Nego provimento ao agravo regimental.
Porém, o Supremo Tribunal Federal, ao apreciar o RE n.º 958.252 (Tema n.º 725 de Repercussão Geral), concluiu de forma diferente, firmando tese de que "é lícita a terceirização ou qualquer outra forma de divisão do trabalho entre pessoas jurídicas distintas, independentemente do objeto social das empresas envolvidas, mantida a responsabilidade subsidiária da empresa contratante".
Diante disso, o processamento dos embargos - diferentemente do que inicialmente foi colocado por esta Subseção - não pode ser obstado em razão da regra prevista no art. 894, II, § 2.º, da CLT, pois o acórdão proferido pela 2.ª Turma não está superado por jurisprudência do TST e do STF, mas, ao contrário, vai de encontro à mais recente compreensão dessas Cortes Superiores a respeito da controvérsia.
Nesse passo, impõe-se o exercício do juízo de retratação, com o consequente provimento do agravo, tendo em vista a possível má aplicação da Súmula 331, I, do TST.
Por essas razões, em juízo de retratação, DOU PROVIMENTO ao agravo para determinar o processamento do recurso de embargos interposto pelos reclamados, Hipercard Banco Múltiplo S.A. e Outro.
II - RECURSO DE EMBARGOS
1 - CONHECIMENTO
Atendidos os pressupostos extrínsecos de admissibilidade, passa-se ao exame dos específicos do recurso de embargos.
1.1 - TERCEIRIZAÇÃO EM ATIVIDADE-FIM. LICITUDE
A controvérsia dos autos diz respeito à licitude da terceirização de atividade-fim, e o consequente reconhecimento de vínculo de emprego diretamente com a tomadora de serviços.
Pois bem.
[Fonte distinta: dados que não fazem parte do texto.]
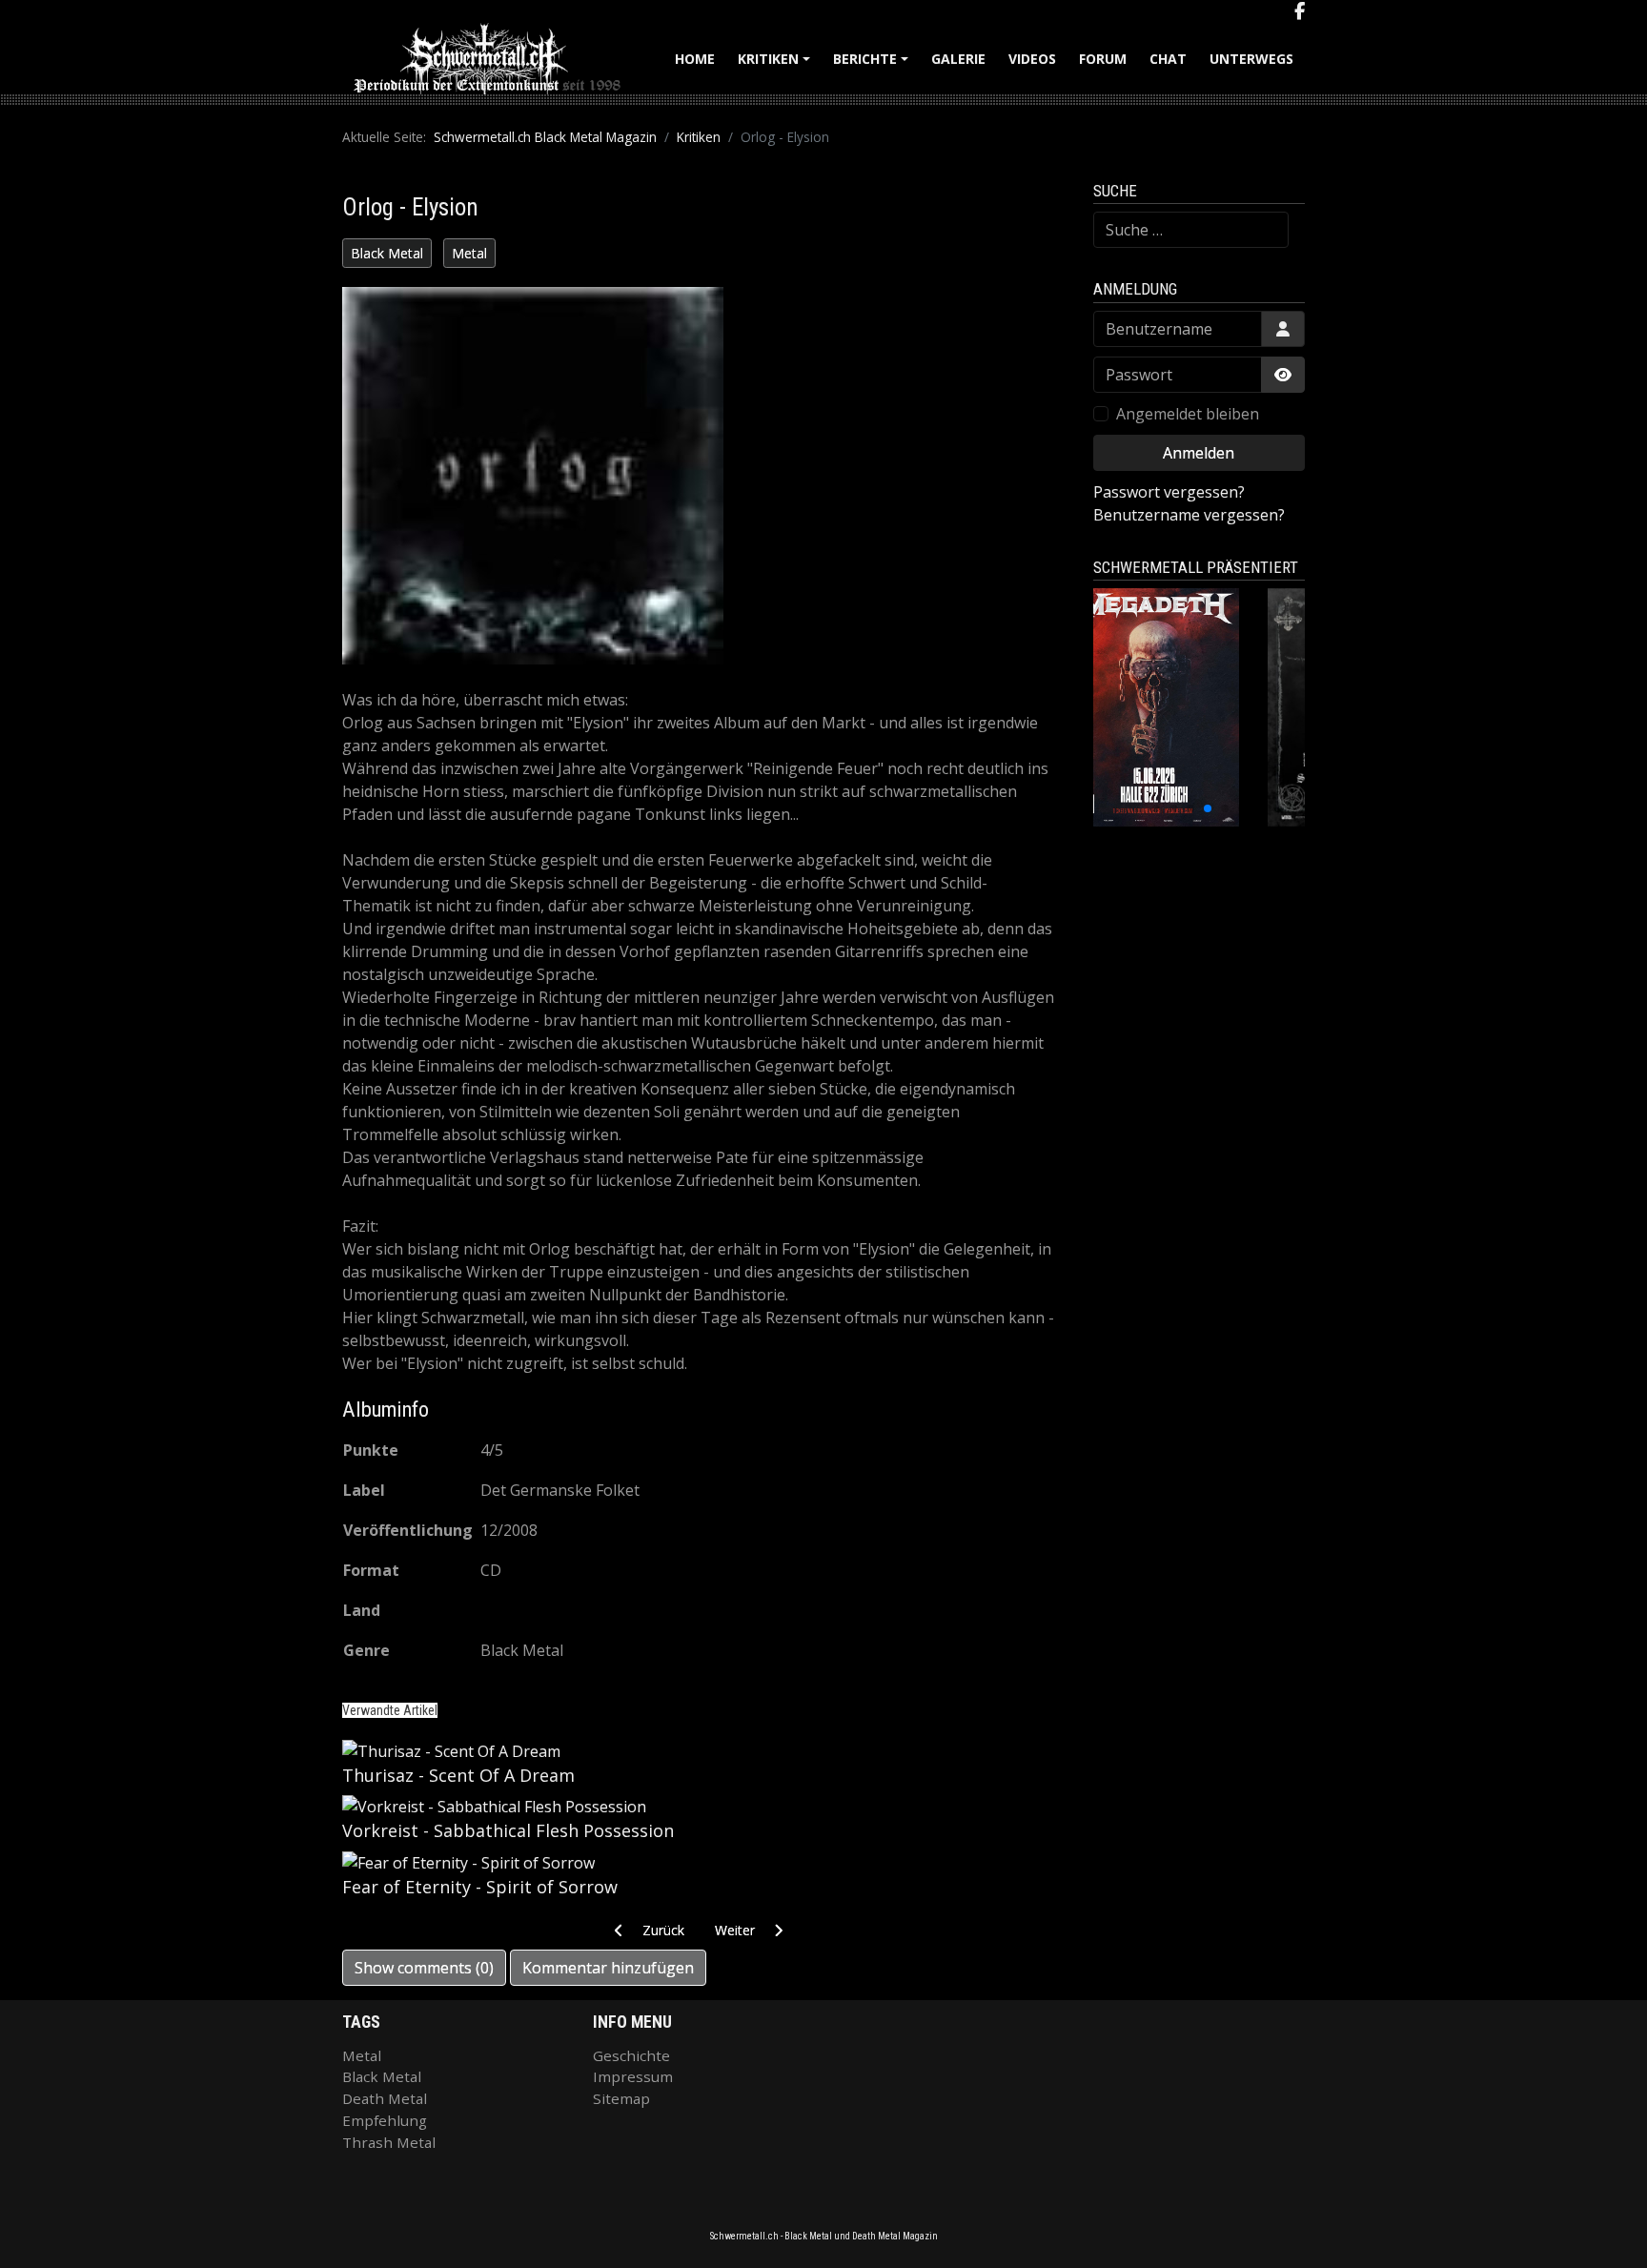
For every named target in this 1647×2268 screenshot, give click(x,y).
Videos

Prevalecia nesta Corte o entendimento de ser ilícita a terceirização de serviços especializados, relacionados à atividade-fim do tomador de serviços, formando-se o vínculo empregatício diretamente entre o empregado contratado e a empresa tomadora.
Nesse sentido, a Súmula n.º 331 desta Corte:
CONTRATO DE PRESTAÇÃO DE SERVIÇOS. LEGALIDADE (nova redação do item IV e inseridos os itens V e VI à redação) - Res. 174/2011, DEJT divulgado em 27, 30 e 31.05.2011
I - A contratação de trabalhadores por empresa interposta é ilegal, formando-se o vínculo diretamente com o tomador dos serviços, salvo no caso de trabalho temporário (Lei nº 6.019, de 03.01.1974).
II - A contratação irregular de trabalhador, mediante empresa interposta, não gera vínculo de emprego com os órgãos da Administração Pública direta, indireta ou fundacional (art. 37, II, da CF/1988).
III - Não forma vínculo de emprego com o tomador a contratação de serviços de vigilância (Lei nº 7.102, de 20.06.1983) e de conservação e limpeza, bem como a de serviços especializados ligados à atividade-meio do tomador, desde que inexistente a pessoalidade e a subordinação direta.
IV - O inadimplemento das obrigações trabalhistas, por parte do empregador, implica a responsabilidade subsidiária do tomador dos serviços quanto àquelas obrigações, desde que haja participado da relação processual e conste também do título executivo judicial.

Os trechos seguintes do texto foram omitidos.